Thursday, October 13, 2005
Not as good as it sounds! Go figure. Basically a bunch of porn stars and their friends rented a condo in Tahoe and shot a movie on video. Real classy stuff.
A batch of high school students in their 30s run out of gas in the middle of a bad short cut while on their way to a game or something. Thinking they should head for higher ground for better cell reception, they walk blindly into the woods and happen to find a really nice, unlocked, food-stocked house they decide “hasn’t been occupied in some time.”
Meanwhile, there’s a killer on the loose, heading for the mountain home of the grizzled old cop who put him away. This secondary plot is a good thing, as it breaks up the tedious action over at the cheerleader’s house. Said action includes a curtainless shower scene and a soft-(soft, soft) core love scene. The first murder is a POV shot, a raised axe, a terrified look, and then a lame stream of red paint hitting a window. The next one is a headless guy knocking on the door, with a desktop cg effect so cheap and bad they only show it for three tenths of a second. When they needed something really out of their budget, they dropped in scenes from other movies, disregarding the obvious difference between film and video footage.
One such drop-in includes a scene from Slumber Party Massacre (which I recognized with embarrassing quickness), to support a cameo from the actual Slumber Party actress.
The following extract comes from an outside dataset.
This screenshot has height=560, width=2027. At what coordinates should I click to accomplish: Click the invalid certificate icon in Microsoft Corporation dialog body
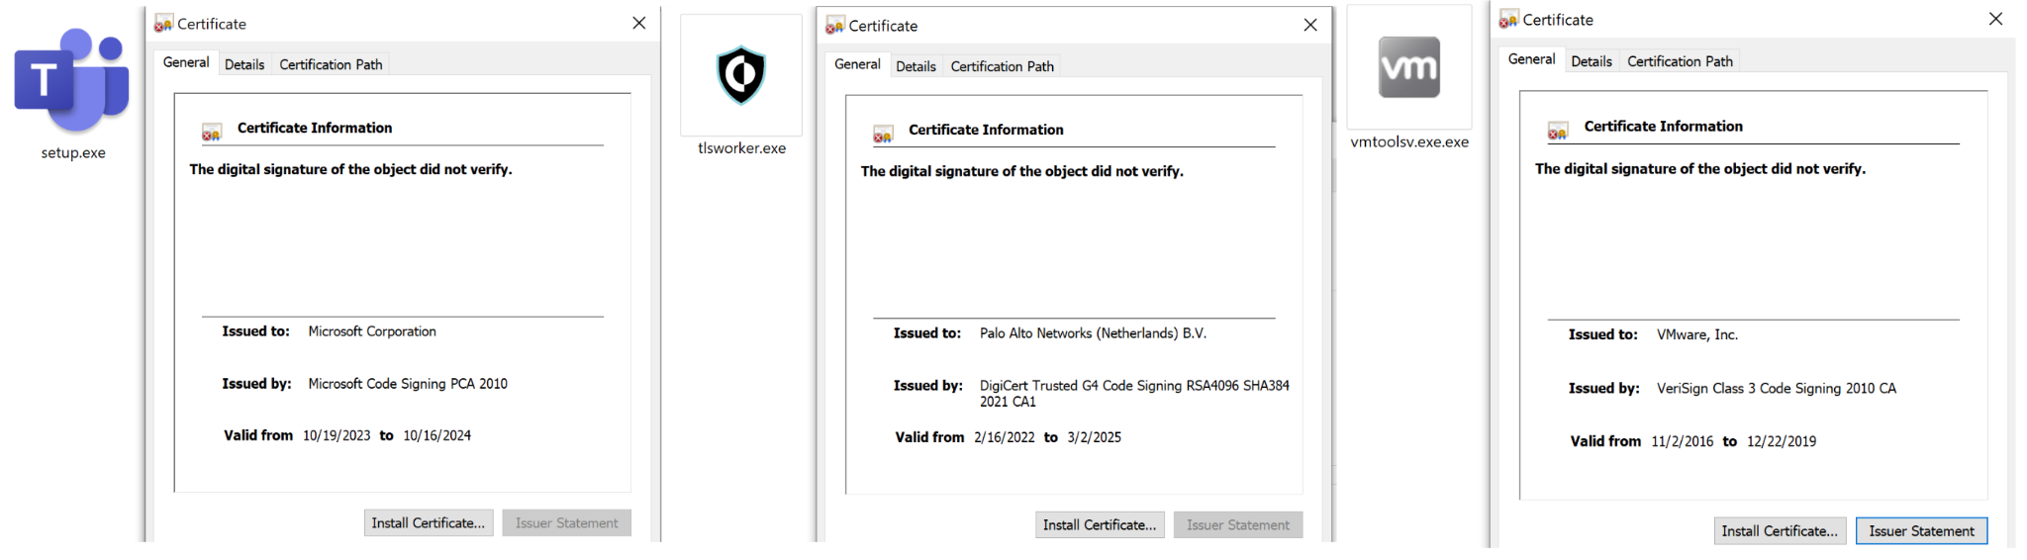(x=212, y=132)
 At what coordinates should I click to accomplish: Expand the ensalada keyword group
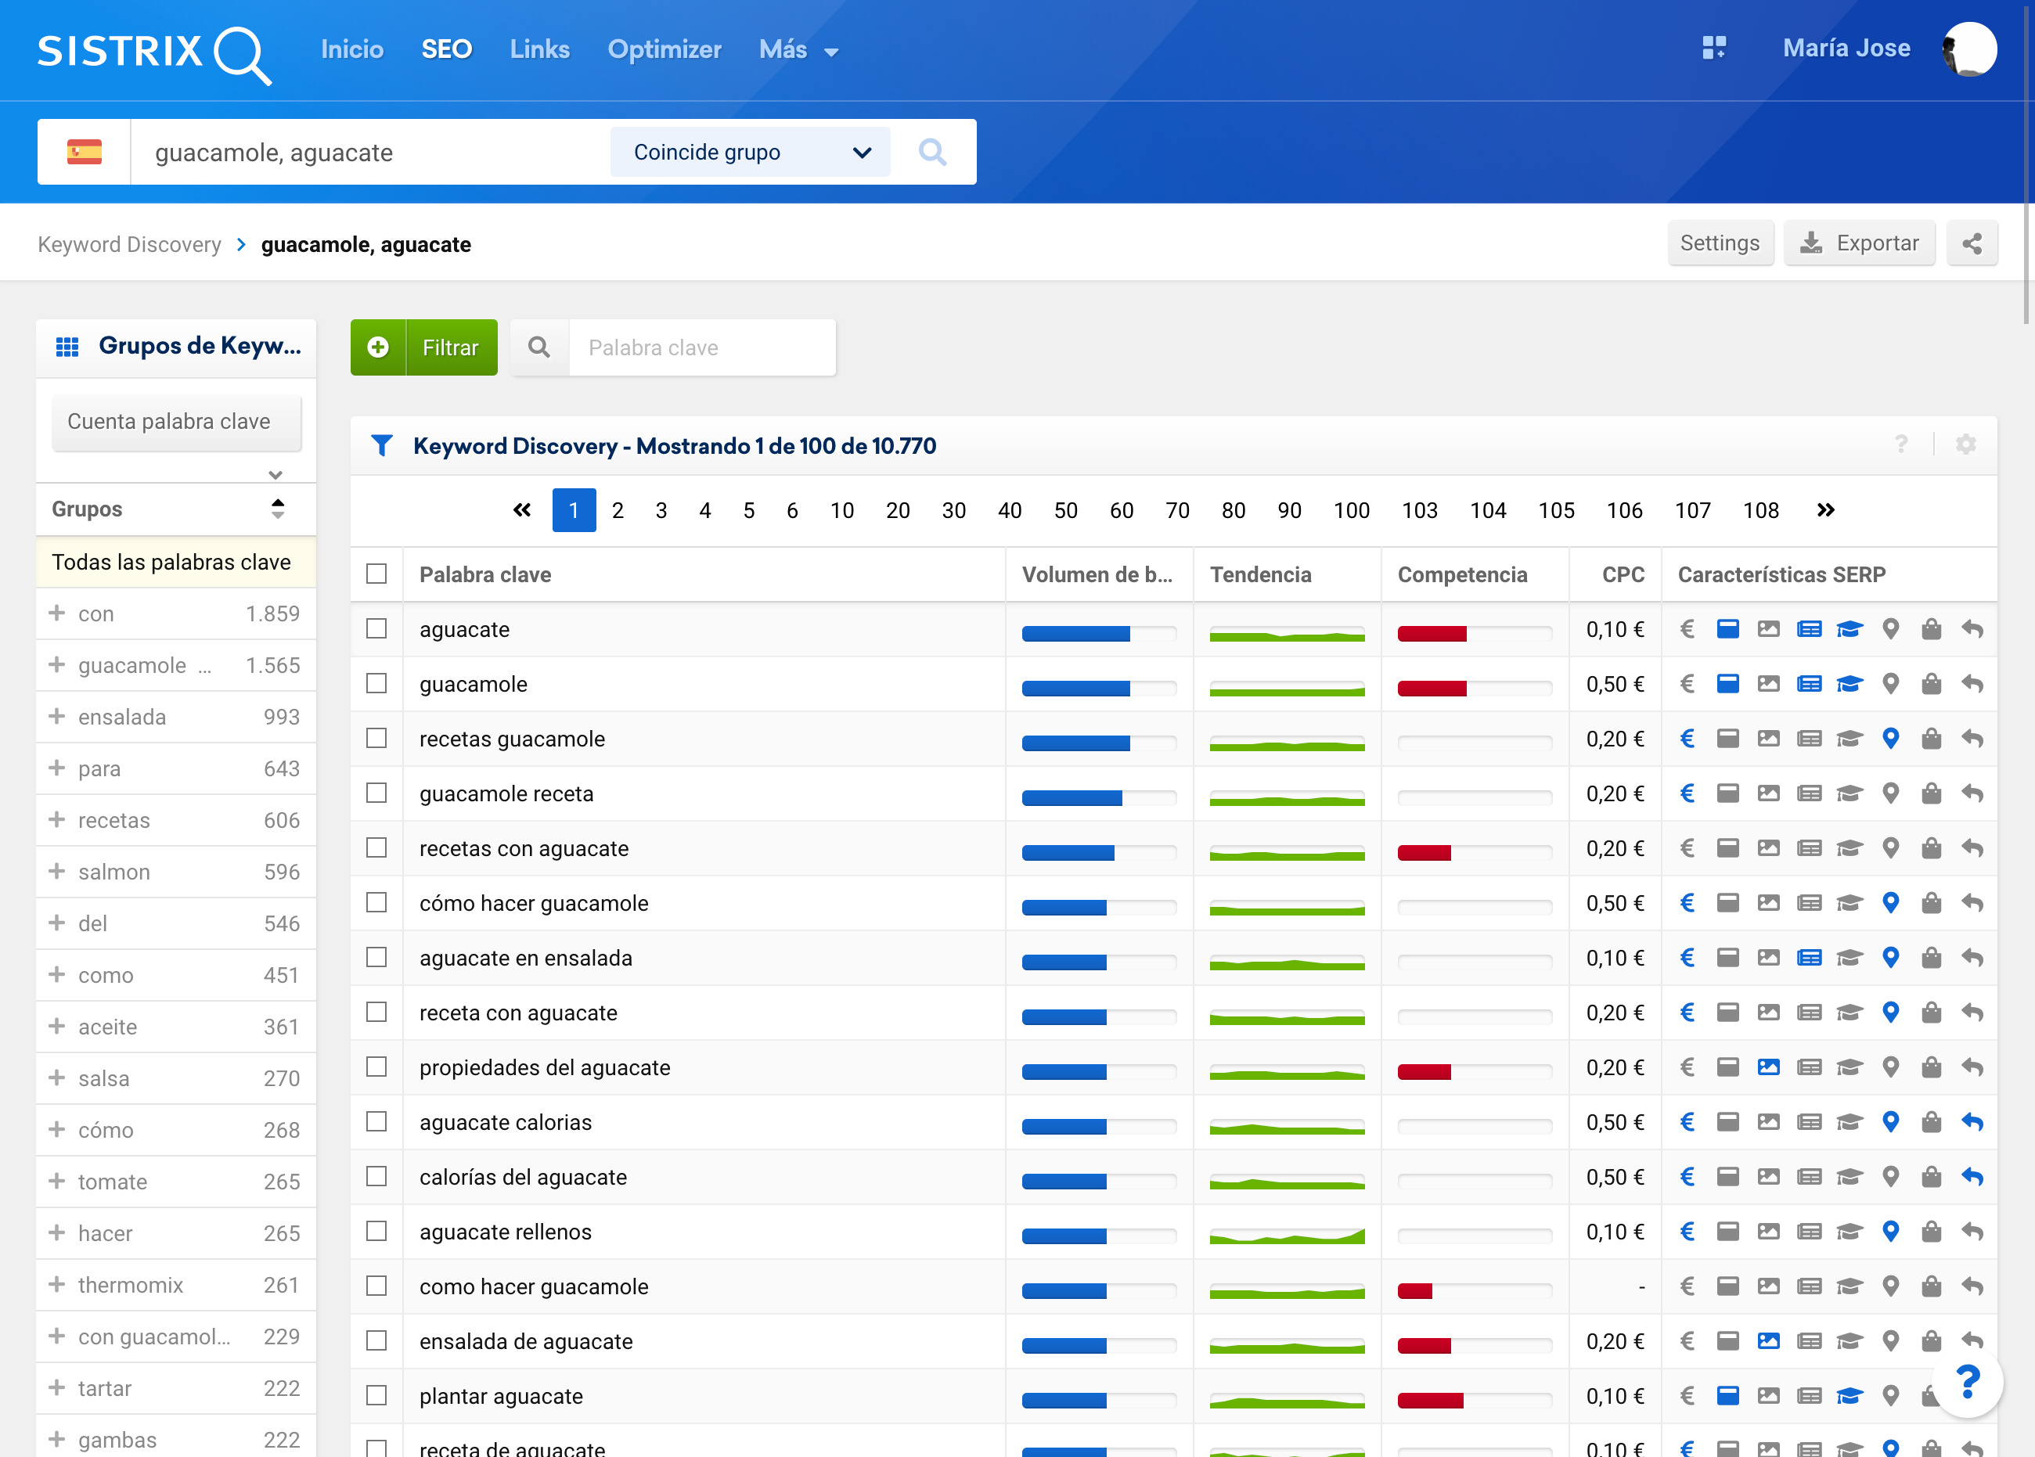click(x=57, y=717)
I don’t know what this woman’s done to her face over the years but she looks bizarre, and she’s got a voice that sounds like squeezing a dead Canadian goose (yet she still manages a monotone delivery). I figured she was in there as a gimmick or a favor, but I looked on imdb and she’s been in a hundred zillion movies! I'm sure they're all very good.
I was lucky to have three other people watching this with me, which made it a lot more fun. This is a turkey through and through, but they hit the mark they were aiming for. The scariest things in this flick are monstrous fake boobs.